If the hook exits non-zero, the run fails with `code: pre_run_hook_failed` and structured details
(exit code, stdout, stderr, signal). For stdio runs, the hook uses the same `--env` and `--cwd`
settings as the MCP server process.

```bash
--pre-run-hook "./scripts/reset-state.sh"
```

---

## Lint configuration

Tooltest loads lint configuration from `tooltest.toml`. It searches upward from the current working
directory to the git root; if found, that config is used. Otherwise it falls back to
`~/.config/tooltest.toml`, and if no file exists it uses the built-in defaults.

To emit the default config (including comments) run:

```bash
tooltest config default
```

Each lint entry has an `id`, `level` (`error`, `warning`, `disabled`), and optional parameters. For
example, to enable the max-tools lint:

```toml
[[lints]]
id = "max_tools"
level = "error"
[lints.params]
max = 200
```

---

## Tool enumeration (tooltest-core)

The `tooltest-core` crate exposes helper APIs for listing tools with schema validation.

```rust
use tooltest_core::{list_tools_http, HttpConfig, SchemaConfig};

# async fn run() {
let endpoint = HttpConfig::new("http://localhost:3000/mcp").expect("valid http config");
let tools = list_tools_http(
    &endpoint,
    &SchemaConfig::default(),
)
.await
.expect("list tools");
println!("found {} tools", tools.len());

# }
```

---

## External Rust test example

This is an example integration test in another crate that uses `tooltest-core` to exercise a hosted MCP HTTP endpoint.

```rust
use rmcp::transport::streamable_http_client::StreamableHttpClientTransportConfig;
use rmcp::transport::StreamableHttpClientTransport;
use tooltest_core::{SessionDriver, ToolInvocation};

#[tokio::test]
async fn calls_hosted_tool() {
    let transport = StreamableHttpClientTransport::from_config(
        StreamableHttpClientTransportConfig::with_uri("https://pymcp.app.lambdamechanic.com/kev/mcp"),
    );
    let driver = SessionDriver::connect_with_transport(transport)
        .await
        .expect("connect");

    let invocation = ToolInvocation {
        name: "some_tool".into(),
        arguments: None,
    };

    let response = driver.call_tool(invocation).await.expect("call tool");
    assert_eq!(response.is_error, Some(false));
}
```

---

## Agent-assisted “fix loop” prompt

Paste this into your coding agent (with repo access) and let it iterate until tooltest is clean.

```text
You have access to this repository and can run commands.
Goal: make the repository's MCP server(s) conform to the MCP spec as exercised by tooltest.

Figure out how to start the MCP server from this repo (stdio or streamable HTTP).

Select a small, related subset of tools intended to be used together.

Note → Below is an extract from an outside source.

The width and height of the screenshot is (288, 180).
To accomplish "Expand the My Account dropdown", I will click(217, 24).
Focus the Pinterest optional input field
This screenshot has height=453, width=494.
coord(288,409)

Default to testing at most 50 tools at a time, and strongly prefer a smaller group. Use `--tool-allowlist` (or `tool_allowlist` in MCP input) to enforce this.

Run tooltest against it and fix failures until it exits 0.

If you see "state-machine generator failed to reach minimum sequence length", re-run with `--lenient-sourcing` or seed values in `--state-machine-config`.

CLI usage (preferred when you can run commands):
- Use CLI-only flags for debugging, e.g. `--trace-all /tmp/tooltest-traces.jsonl`.
- Examples:
  CLI stdio (allowlist example): tooltest stdio --command "<command that starts the repo's MCP server>" --tool-allowlist foo --tool-allowlist bar
  CLI http (allowlist example): tooltest http --url "http://127.0.0.1:9000/mcp" --tool-allowlist foo --tool-allowlist bar

MCP tool usage (when you must call via MCP):
- Call the `tooltest` tool with the shared input schema.
- Only fields in the MCP input schema are accepted (CLI-only flags like `--json` and `--trace-all` are not supported).
- Example (allowlist):
{
  "target": { "stdio": { "command": "<command that starts the repo's MCP server>" } },
  "tool_allowlist": ["foo", "bar"]
}

Don't rename tools or change schemas unless required; prefer backward-compatible fixes.

Add/adjust tests if needed.

Return a short summary of what you changed and why, plus the final passing tooltest output snippet.
```

---

## Tips

- If you want deeper coverage, increase the number of generated cases / run modes (when available).
- If a failure is intermittent, keep the smallest reproduction from the report and turn it into a regression test.
- You can install the tooltest agent skill with `sk install lambdamechanic/tooltest tooltest-fix-loop`.